-- Supplied material follows --

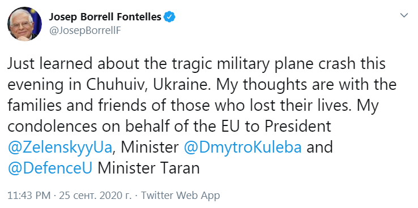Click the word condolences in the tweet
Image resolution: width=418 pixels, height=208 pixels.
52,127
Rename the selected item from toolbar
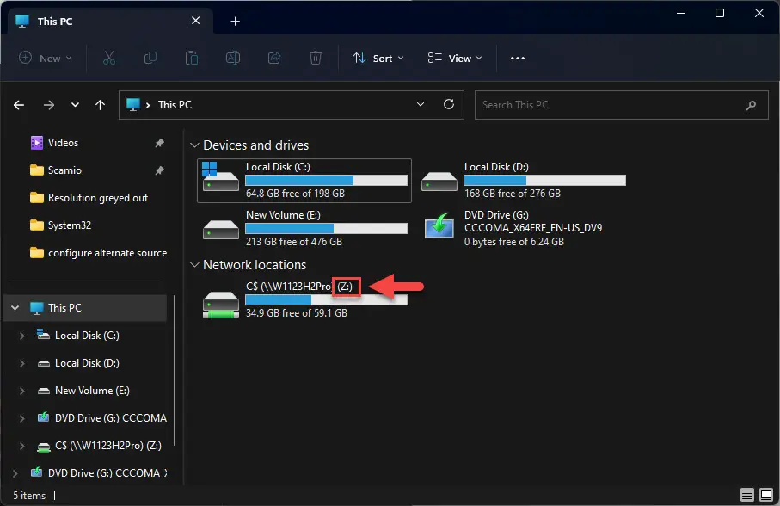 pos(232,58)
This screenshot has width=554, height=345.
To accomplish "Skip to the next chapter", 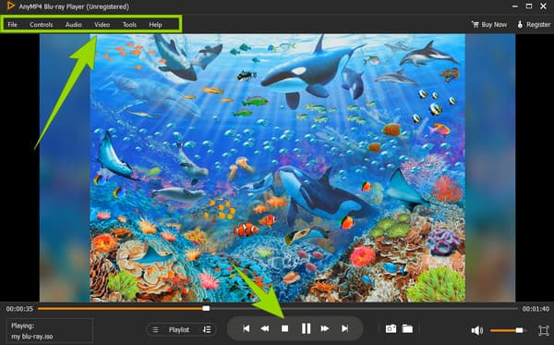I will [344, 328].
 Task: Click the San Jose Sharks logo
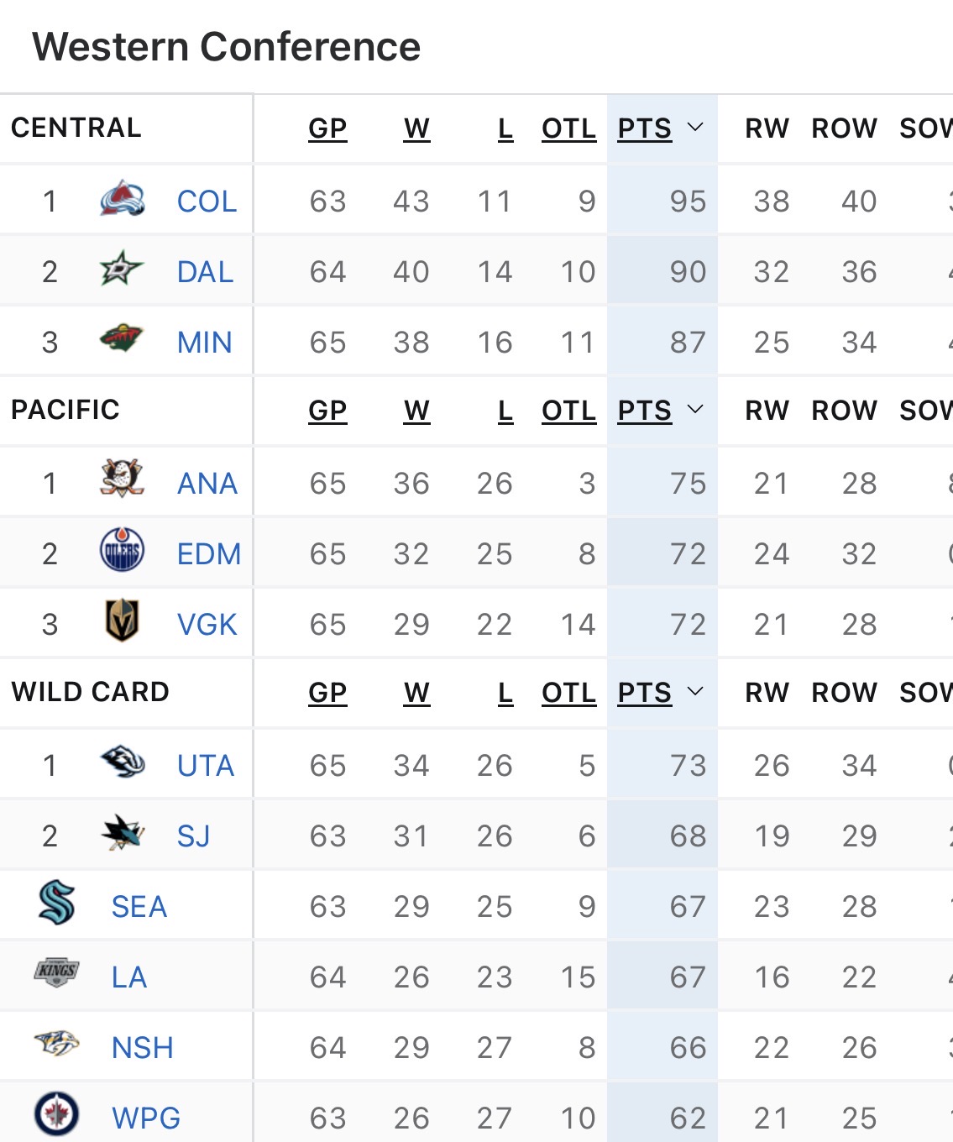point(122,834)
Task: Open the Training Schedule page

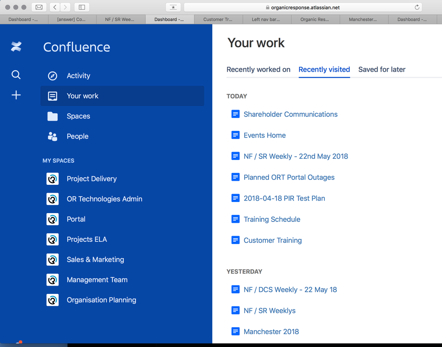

-- Supplied material concluded --

Work to be completed ▸ All that should appear in the response is the run of lines from the one with "Task: Click the San Jose Sharks logo" through the final line of the records, restated exactly, with pictures omitted.

Response below ▸
 Task: Click the San Jose Sharks logo
point(122,834)
Task: Open the Training Schedule page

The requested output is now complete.